Замечательный пример, который полностью переворачивает представление о визуальных ценностях, ассоциировавшихся с фигурой императора, находится в иллюминированной рукописи, известной как Мадридский Скилица[70]. Среди ее миниатюр постоянно встречаются нарушения общепринятого канона: императоры оказываются слабее своих супруг, безуспешно сражаются против узурпаторов, а один из них даже изображен мертвым, когда его труп выставлен на Ипподроме (рис. 2.2).
Считается, что Мадридский Скилица (Елена Бук убедительно датирует эту рукопись серединой XII века) был создан за пределами империи, поскольку во всем корпусе византийского искусства нет ничего похожего на этот манускрипт [Ibid.: 33]. Однако именно этот маргинальный статус и придает ее изображениям такую уникальную ценность. Рукопись не просто представляет живую идеализированную версию императора: возможно, это единственный пример в византийском искусстве, где император изображен в наклонном положении, поскольку на рисунке он мертв. // хотя в этих изображениях принято видеть суровую критику политического устройства Византии с ее слабыми императорами и сластолюбивыми патриархами, в основе этой критики лежали фундаментальные страхи этих персонажей, связанные с их образом в глазах публики. Мертвый Лев V, без красных сапог-кампагий, бесцеремонно выставленный на Ипподроме, – это изображение напоминало о реальных рисках, угрожавших любому императору: заговор придворных, тайные убийцы или бунт в войсках. Кроме того, Ипподром на этой миниатюре предстает как пространство угрозы, та арена, на которой император может снискать как великую славу, так и великое унижение.
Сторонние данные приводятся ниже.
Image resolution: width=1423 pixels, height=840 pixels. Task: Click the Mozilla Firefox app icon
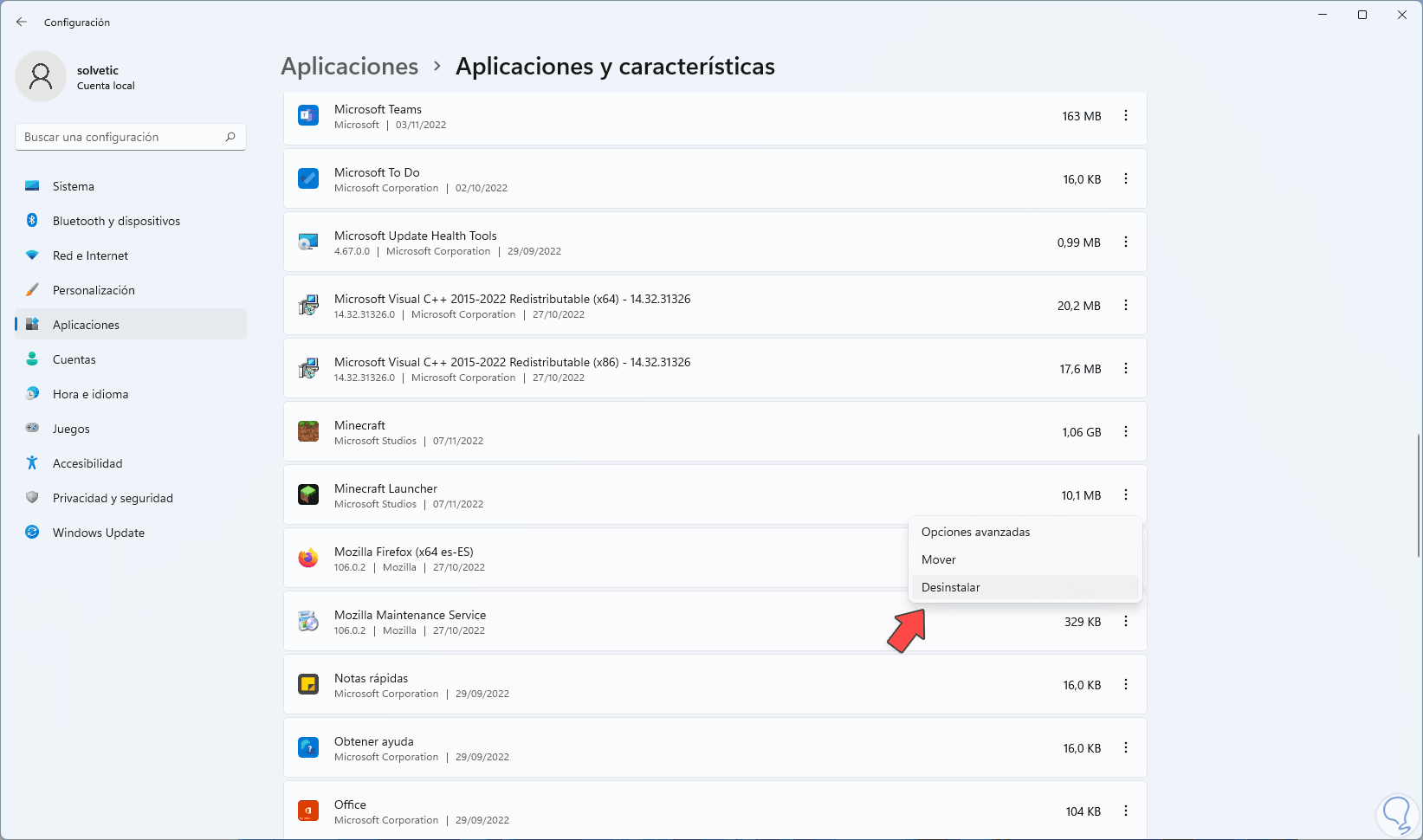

Ипподром: место, где переписывается образ императора
В одной из самых длинных глав «Заметок» рассказывается о том, как император пытался расшифровать значение статуй, расположенных на Ипподроме. Считалось, что они хранили важные пророчества о будущем династии и империи. Сама сложность этой дешифровки, равно как и желание императора во что бы то ни стало установить однозначную (и положительную) интерпретацию, уже говорит о том, что Ипподром воспринимался как возможная угроза императорскому спокойствию. Глава 64 крайне повреждена, и понять ее сложно, однако сама ее длина и описываемые в ней события заслуживают нашего внимания.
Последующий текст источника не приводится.